Complementing the requirements management, we implemented a full software pipeline for implementation, training and validation of AI models. This pipeline could be used (a) by AI developers for continuously tracking compliance with the certification requirements, or (b) by certifiers to perform systematic tests of their clients AI models. It thus demonstrates the benefits of MLOps best practices in terms of trustworthiness by design, implemented in the AIS development, as well as in terms of facilitating an efficient means of compliance tracking and verification as part of a certification.

In our pipeline, models are developed, trained and versioned using Git (through GitHub [21]) and MLflow [34], which document all changes to the models’ code and parameters, respectively. MLflow also provides the tooling for tracking experiments, packaging code, and managing model deployment. The model development process involves experimentation with different algorithms and hyperparameters to optimise performance. GitHub Actions [22] and Apache Airflow [2] are used for workflow scheduling and monitoring and facilitate automated testing and deployment processes in CI/CD pipelines. Data is versioned using Oxen [45]. A schematic of the system is shown in Figure 9. The system listens for modifications to the model source code or input dataset. Changes automatically trigger training and model evaluation pipelines, which execute tests based on the methods described in sections 3.2.3, 3.2.4, and 3.2.5. For the certification scheme, we mainly relied on methods from captum, Alibi, AIX360, ART, and UQ360, as well as original implementations from academic papers. The outputs, model parameters and similar artefacts, are stored and versioned. Additionally, data engineering pipelines are run, which prepare the data for training and evaluation, and perform data-related trustworthiness evaluations.

MLOps provides several benefits to both AIS development and certification. Traceability and documentation are maintained throughout the AI lifecycle, providing a clear audit trail and ensuring that all objectives and means of compliance are systematically recorded.
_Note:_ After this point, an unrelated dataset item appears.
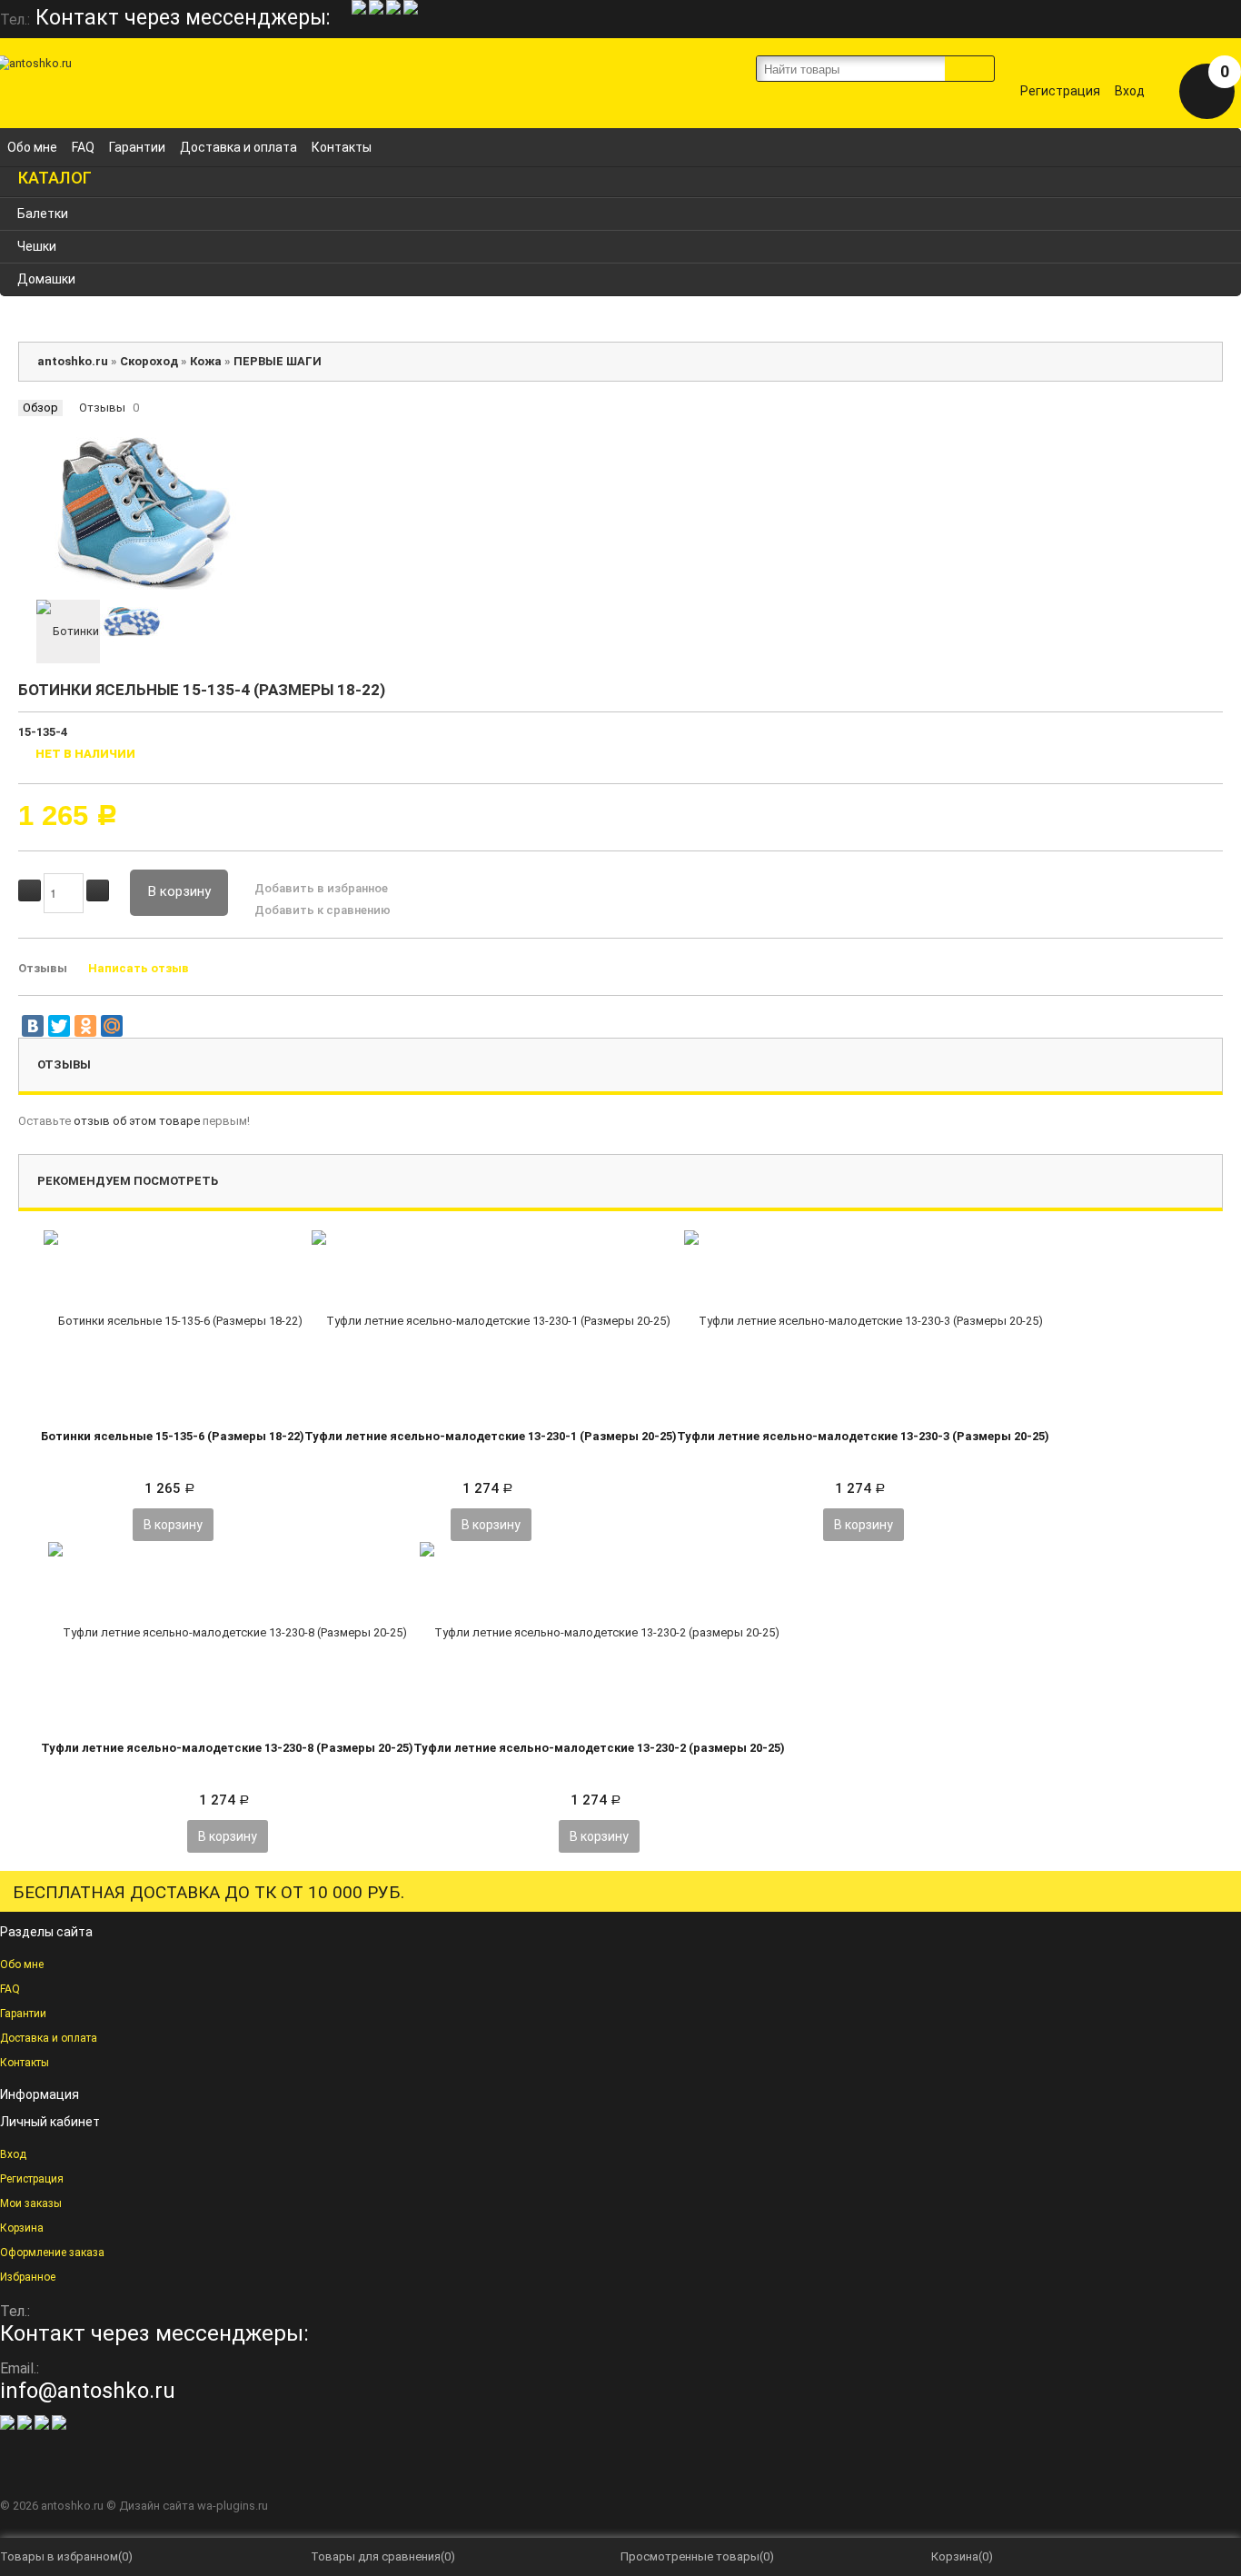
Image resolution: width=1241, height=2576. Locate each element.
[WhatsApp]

Version control is critical to maintaining the integrity of AI models and datasets, allowing teams to revert to previous versions if necessary and ensuring that all changes are documented and traceable. Automation and testing are streamlined through CI/CD pipelines, ensuring that each change is rigorously tested for compliance with trustworthiness standards before deployment. Post-deployment, continuous monitoring of AIS ensures that they remain compliant and perform reliably in real-world conditions.

Our workflow and methods have been tested in two real-world computer vision use cases in medical applications and vehicle detection on construction sites [14]. These use cases correspond to distinct high-risk applications according to the EU AI act. These use cases provide a test bed for validating the tools for certification on different data types and sets of requirements.